WORK INSTRUCTION: Copy exactly, and copy only, the lines from the one bearing "Screen dimensions: 1456x829" through the final line of the records.
──────── PROVIDED RECORDS
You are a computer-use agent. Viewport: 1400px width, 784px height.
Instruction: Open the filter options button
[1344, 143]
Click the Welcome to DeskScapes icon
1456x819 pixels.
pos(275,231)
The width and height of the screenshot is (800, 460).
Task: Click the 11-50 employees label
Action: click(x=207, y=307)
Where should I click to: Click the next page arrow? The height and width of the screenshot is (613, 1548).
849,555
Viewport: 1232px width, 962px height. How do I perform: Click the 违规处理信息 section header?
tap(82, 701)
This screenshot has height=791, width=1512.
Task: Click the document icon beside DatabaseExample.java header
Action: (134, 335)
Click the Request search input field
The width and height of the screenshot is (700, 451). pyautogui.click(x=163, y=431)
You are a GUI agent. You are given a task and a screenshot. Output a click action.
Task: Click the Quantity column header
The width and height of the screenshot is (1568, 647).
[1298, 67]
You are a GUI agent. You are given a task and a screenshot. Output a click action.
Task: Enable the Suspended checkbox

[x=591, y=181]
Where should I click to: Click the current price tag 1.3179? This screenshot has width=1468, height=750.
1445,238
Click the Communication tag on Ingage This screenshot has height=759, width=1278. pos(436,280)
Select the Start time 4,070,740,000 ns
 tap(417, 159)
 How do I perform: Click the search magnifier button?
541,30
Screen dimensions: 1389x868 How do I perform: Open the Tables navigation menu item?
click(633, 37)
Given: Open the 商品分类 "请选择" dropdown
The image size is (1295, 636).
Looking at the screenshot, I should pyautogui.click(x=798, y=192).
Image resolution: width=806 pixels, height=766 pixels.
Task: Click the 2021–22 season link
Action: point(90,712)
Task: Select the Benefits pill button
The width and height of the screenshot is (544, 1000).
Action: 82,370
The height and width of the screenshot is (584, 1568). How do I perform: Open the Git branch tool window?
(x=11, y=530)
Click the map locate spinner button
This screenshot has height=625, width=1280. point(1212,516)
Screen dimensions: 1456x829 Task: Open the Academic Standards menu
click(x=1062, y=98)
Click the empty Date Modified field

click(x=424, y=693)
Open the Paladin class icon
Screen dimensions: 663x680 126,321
────────────────
RESULT OF THIS EXERCISE:
Screen dimensions: 1456x829 Task: Open the Academic Standards menu
click(x=1062, y=98)
Click the empty Date Modified field

click(x=424, y=693)
Open the Paladin class icon
Screen dimensions: 663x680 126,321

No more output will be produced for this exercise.